*** Opening DATA PROVIDED ***
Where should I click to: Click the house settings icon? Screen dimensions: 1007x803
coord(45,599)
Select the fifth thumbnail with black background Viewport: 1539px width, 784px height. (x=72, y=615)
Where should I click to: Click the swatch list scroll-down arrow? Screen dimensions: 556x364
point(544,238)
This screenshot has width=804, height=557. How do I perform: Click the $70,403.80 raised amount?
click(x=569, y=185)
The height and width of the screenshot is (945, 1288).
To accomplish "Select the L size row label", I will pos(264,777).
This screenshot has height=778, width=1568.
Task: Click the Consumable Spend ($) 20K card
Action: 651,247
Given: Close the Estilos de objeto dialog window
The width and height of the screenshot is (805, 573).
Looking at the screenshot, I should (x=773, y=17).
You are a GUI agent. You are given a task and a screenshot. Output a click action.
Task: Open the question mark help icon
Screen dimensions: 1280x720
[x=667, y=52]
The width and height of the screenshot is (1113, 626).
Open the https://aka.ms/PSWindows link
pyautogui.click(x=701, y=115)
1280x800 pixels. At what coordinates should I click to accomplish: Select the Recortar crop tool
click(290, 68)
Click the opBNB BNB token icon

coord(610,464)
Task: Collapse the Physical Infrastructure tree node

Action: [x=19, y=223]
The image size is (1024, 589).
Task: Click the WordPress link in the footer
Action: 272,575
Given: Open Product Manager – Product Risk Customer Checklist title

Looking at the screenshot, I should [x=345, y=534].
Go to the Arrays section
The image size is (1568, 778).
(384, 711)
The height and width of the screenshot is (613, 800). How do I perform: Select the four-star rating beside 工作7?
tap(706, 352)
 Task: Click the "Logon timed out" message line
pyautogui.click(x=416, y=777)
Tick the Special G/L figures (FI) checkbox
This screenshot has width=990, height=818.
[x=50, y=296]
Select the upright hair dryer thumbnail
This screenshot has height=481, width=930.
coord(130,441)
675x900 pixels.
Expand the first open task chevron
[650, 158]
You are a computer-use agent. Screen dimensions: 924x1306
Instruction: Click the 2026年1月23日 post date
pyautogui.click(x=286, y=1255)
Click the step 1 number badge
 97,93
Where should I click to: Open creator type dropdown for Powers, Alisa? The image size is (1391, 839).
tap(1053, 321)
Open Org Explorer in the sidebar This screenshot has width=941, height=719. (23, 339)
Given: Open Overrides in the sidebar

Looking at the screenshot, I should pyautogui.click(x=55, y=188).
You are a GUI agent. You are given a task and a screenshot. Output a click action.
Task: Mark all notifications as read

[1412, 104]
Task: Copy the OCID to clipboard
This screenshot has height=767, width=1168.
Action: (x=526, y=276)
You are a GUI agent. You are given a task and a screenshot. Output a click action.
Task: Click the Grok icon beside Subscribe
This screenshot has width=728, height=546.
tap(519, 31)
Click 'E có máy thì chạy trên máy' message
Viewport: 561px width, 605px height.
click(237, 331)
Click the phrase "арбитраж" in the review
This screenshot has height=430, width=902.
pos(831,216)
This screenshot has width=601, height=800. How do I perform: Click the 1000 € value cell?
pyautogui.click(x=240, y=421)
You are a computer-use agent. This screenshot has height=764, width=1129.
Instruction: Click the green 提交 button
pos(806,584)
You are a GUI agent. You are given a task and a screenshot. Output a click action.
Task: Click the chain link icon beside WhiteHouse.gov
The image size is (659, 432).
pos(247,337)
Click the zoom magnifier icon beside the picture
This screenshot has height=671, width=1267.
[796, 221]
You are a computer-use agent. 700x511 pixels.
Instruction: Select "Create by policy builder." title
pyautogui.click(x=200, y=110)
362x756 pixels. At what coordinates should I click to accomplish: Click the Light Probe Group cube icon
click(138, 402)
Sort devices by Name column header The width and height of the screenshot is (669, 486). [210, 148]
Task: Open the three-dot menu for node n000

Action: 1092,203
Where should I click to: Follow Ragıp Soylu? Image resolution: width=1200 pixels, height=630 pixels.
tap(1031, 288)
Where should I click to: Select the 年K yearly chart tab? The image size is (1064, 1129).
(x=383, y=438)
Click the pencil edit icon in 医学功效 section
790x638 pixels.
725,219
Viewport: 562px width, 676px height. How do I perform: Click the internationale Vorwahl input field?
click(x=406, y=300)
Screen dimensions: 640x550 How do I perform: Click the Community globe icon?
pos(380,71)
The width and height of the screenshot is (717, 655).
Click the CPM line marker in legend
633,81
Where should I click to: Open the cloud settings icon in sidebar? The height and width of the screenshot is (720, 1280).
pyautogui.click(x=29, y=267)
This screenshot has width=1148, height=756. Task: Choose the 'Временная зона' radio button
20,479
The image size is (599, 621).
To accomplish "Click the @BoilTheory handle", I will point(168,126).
*** Closing DATA PROVIDED ***
§ **ABOUT THIS EXERCISE**:
Exactly as it appears above, write out the complete listing.

§ **EXPECTED ANSWER**:
Where should I click to: Click the house settings icon? Screen dimensions: 1007x803
coord(45,599)
Select the fifth thumbnail with black background Viewport: 1539px width, 784px height. (x=72, y=615)
Where should I click to: Click the swatch list scroll-down arrow? Screen dimensions: 556x364
point(544,238)
This screenshot has width=804, height=557. How do I perform: Click the $70,403.80 raised amount?
click(x=569, y=185)
The height and width of the screenshot is (945, 1288).
To accomplish "Select the L size row label", I will pos(264,777).
This screenshot has height=778, width=1568.
Task: Click the Consumable Spend ($) 20K card
Action: 651,247
Given: Close the Estilos de objeto dialog window
The width and height of the screenshot is (805, 573).
Looking at the screenshot, I should (x=773, y=17).
You are a GUI agent. You are given a task and a screenshot. Output a click action.
Task: Open the question mark help icon
Screen dimensions: 1280x720
[x=667, y=52]
The width and height of the screenshot is (1113, 626).
Open the https://aka.ms/PSWindows link
pyautogui.click(x=701, y=115)
1280x800 pixels. At what coordinates should I click to accomplish: Select the Recortar crop tool
click(290, 68)
Click the opBNB BNB token icon

coord(610,464)
Task: Collapse the Physical Infrastructure tree node

Action: [x=19, y=223]
The image size is (1024, 589).
Task: Click the WordPress link in the footer
Action: 272,575
Given: Open Product Manager – Product Risk Customer Checklist title

Looking at the screenshot, I should [x=345, y=534].
Go to the Arrays section
The image size is (1568, 778).
(384, 711)
The height and width of the screenshot is (613, 800). How do I perform: Select the four-star rating beside 工作7?
tap(706, 352)
 Task: Click the "Logon timed out" message line
pyautogui.click(x=416, y=777)
Tick the Special G/L figures (FI) checkbox
This screenshot has width=990, height=818.
[x=50, y=296]
Select the upright hair dryer thumbnail
This screenshot has height=481, width=930.
coord(130,441)
675x900 pixels.
Expand the first open task chevron
[650, 158]
You are a computer-use agent. Screen dimensions: 924x1306
Instruction: Click the 2026年1月23日 post date
pyautogui.click(x=286, y=1255)
Click the step 1 number badge
 97,93
Where should I click to: Open creator type dropdown for Powers, Alisa? The image size is (1391, 839).
tap(1053, 321)
Open Org Explorer in the sidebar This screenshot has width=941, height=719. (23, 339)
Given: Open Overrides in the sidebar

Looking at the screenshot, I should pyautogui.click(x=55, y=188).
You are a GUI agent. You are given a task and a screenshot. Output a click action.
Task: Mark all notifications as read

[1412, 104]
Task: Copy the OCID to clipboard
This screenshot has height=767, width=1168.
Action: (x=526, y=276)
You are a GUI agent. You are given a task and a screenshot. Output a click action.
Task: Click the Grok icon beside Subscribe
This screenshot has width=728, height=546.
tap(519, 31)
Click 'E có máy thì chạy trên máy' message
Viewport: 561px width, 605px height.
click(237, 331)
Click the phrase "арбитраж" in the review
This screenshot has height=430, width=902.
pos(831,216)
This screenshot has width=601, height=800. How do I perform: Click the 1000 € value cell?
pyautogui.click(x=240, y=421)
You are a computer-use agent. This screenshot has height=764, width=1129.
Instruction: Click the green 提交 button
pos(806,584)
You are a GUI agent. You are given a task and a screenshot. Output a click action.
Task: Click the chain link icon beside WhiteHouse.gov
The image size is (659, 432).
pos(247,337)
Click the zoom magnifier icon beside the picture
This screenshot has height=671, width=1267.
[796, 221]
You are a computer-use agent. 700x511 pixels.
Instruction: Select "Create by policy builder." title
pyautogui.click(x=200, y=110)
362x756 pixels. At what coordinates should I click to accomplish: Click the Light Probe Group cube icon
click(138, 402)
Sort devices by Name column header The width and height of the screenshot is (669, 486). [210, 148]
Task: Open the three-dot menu for node n000

Action: 1092,203
Where should I click to: Follow Ragıp Soylu? Image resolution: width=1200 pixels, height=630 pixels.
tap(1031, 288)
Where should I click to: Select the 年K yearly chart tab? The image size is (1064, 1129).
(x=383, y=438)
Click the pencil edit icon in 医学功效 section
790x638 pixels.
725,219
Viewport: 562px width, 676px height. How do I perform: Click the internationale Vorwahl input field?
click(x=406, y=300)
Screen dimensions: 640x550 How do I perform: Click the Community globe icon?
pos(380,71)
The width and height of the screenshot is (717, 655).
Click the CPM line marker in legend
633,81
Where should I click to: Open the cloud settings icon in sidebar? The height and width of the screenshot is (720, 1280).
pyautogui.click(x=29, y=267)
This screenshot has width=1148, height=756. Task: Choose the 'Временная зона' radio button
20,479
The image size is (599, 621).
To accomplish "Click the @BoilTheory handle", I will point(168,126).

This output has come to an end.